Brian’s highly original SF novel, The Little Green Book of Chairman Rahma, came out in 2014—the imaginative story of a green utopia that is not a utopia for those living in it—the ecologically oriented government enforces its edicts with deadly police state methods. Publishers Weekly referred to this work as “a fresh and forbidding near-future world.” That was just one of many excellent reviews that Brian’s works have received, going all the way back to his first SF novel, Sidney’s Comet, which Publishers Weekly described as “unusually inventive and original.”

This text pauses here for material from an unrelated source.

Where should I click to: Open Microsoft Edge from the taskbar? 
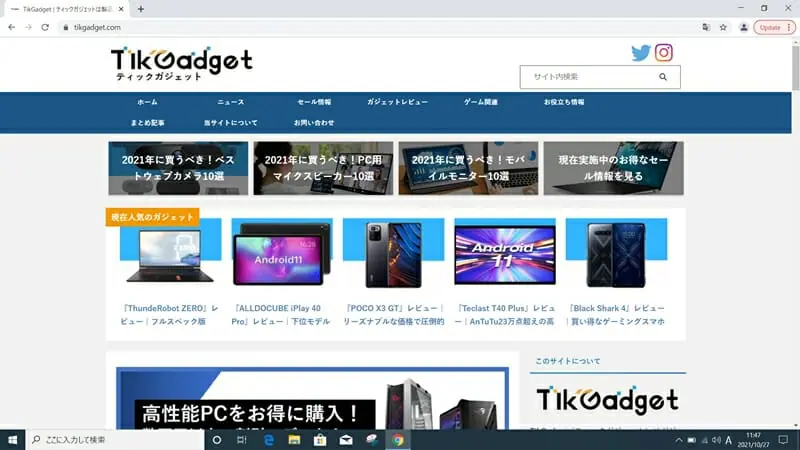[x=269, y=439]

He recently completed a new SF novel, The Assassination of Billy Jeeling, and is working on another one. He and Kevin are also polishing up their 14th Dune series novel, Navigators of Dune.

Many of Brian’s novels involve not only environmental issues, but issues involving politics, religion, and the history of human civilization. His new short story collection, Dangerous Worlds, includes many of his original ideas, including the startling premise for the collaborative story he wrote with Bruce Taylor, “Death of the Internet.”

If that is not enough to do, Brian also manages business matters for his famous father’s fantastic Dune legacy. In his free time, Brian enjoys jogging, bicycling, backpacking, and world travel. He and Jan have visited most of the countries in the world in the past few years, where they have seen political, religious, historical, and environmental situations first-hand—providing plenty of information for writing. On one of their world cruises, Brian met a US Merchant Marine veteran, and learned that they had been treated unjustly after World War II. Brian wrote about this in an acclaimed non-fiction work, The Forgotten Heroes. He also submitted written testimony to the US Congress, in an effort to obtain benefits for those heroic merchant seamen.